How to Name Your Meeting and Conference Rooms
17.12.2019
Your company’s vision and personality
Pick names that reflect your brand to make sure you get your story heard, especially if it’s a strong one. Companies often invest millions into their brand but overlook what might seem like details, but what in fact boosts their brand identity. Remember that such details will impact how both general public and the employees feel about your company.
To support your brand, pick a theme for your meeting room names. Such a project will involve not only your IT department, but also the marketing team who know the company’s visions, goals and values best. The ultimate goal is to create a theme that will make sense for your company’s unique culture.
What are we trying to communicate?
Ask yourself one question right at the start: how do we want our brand to be reflected in our offices? To support the theme’s underlying psychology, make use of symbols. Symbols communicate our beliefs and values. They are interpreted in an obvious and universal way, which makes them great to use in room names.
Anything can become a symbol, including people, usually the company’s owner. If your company sells sports bikes, the owner is likely to be a keen cyclist and sportsperson. Why don’t you name your meeting rooms after Tour de France stages or the world’s greatest cyclists? If your business is a leading financial corporation, tell your story. Behind every strong brand there’s a story; more often than not, it may be an urban legend, but it serves its purpose.
Invite employees to participate
You want your employees to feel good in the meeting rooms. Asking them to take part in the name-our-meeting-rooms project will definitely pay off. It may well change the way they see the office environment and create places spreading positive energy and motivation. And it’s worth noting that it will also make your introduction and implementation of MeetingRoomApp easier. Do you want your employees to be excited about their work? Create the best working conditions possible.
Technical aspect
One of the goals of the theme is to boost the company’s image; the other one is to create a stable and logical system. Make sure each of the meeting rooms holds a unique identifier. To do so, you may want to create an email address that looks like this:
country_city_campus_building_room_@_organization_com Country_NY_Broadway_MorganFreeman_@_organization_com
If your company uses a .de domain, the logical thing to do is to leave out the country etc. When choosing the room name, take into account also its length and avoid the unnecessary ‘meeting room’. And remember that taking an original approach makes the room names easier to remember, on the other hand a short name will make sure it can be read clearly on the room display.
Our little tip
While you’re creating room names in the MeetingRoomApp admin section, you can add a number, symbol or emoticon to the room description. A number can indicate the floor the room’s on or its capacity. This will make user orientation both in the email client and on the room display easier. If you fill in the room capacity in Google Admin, the number will be included in the room name automatically.
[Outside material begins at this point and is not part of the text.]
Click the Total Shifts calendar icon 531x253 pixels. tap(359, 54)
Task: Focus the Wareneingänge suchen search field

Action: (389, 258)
For more tips, check out the article on Emoji in MeetingRoomApp.
Office navigation
Are you at your wits’ end trying to choose the right room names with no marketing team to help you? Use a system that has worked effectively for hundreds of years. Name the rooms after the floor and door number, just like at a hotel (e.g. room No. 201). While this may not be the most original system, it’s definitely effective and you save millions on indoor navigation system.
A system that is as effective yet more sophisticated is the Street Grid Plan, known in particular in the US where it’s used to number streets. In Europe, a system where each street is given its own name is used. The name may refer to a building’s owner, the appearance and nature of the street, an event or a patron saint of a local church.
Why don’t you get inspired by these or other systems and build a little city or quarter right in your office building?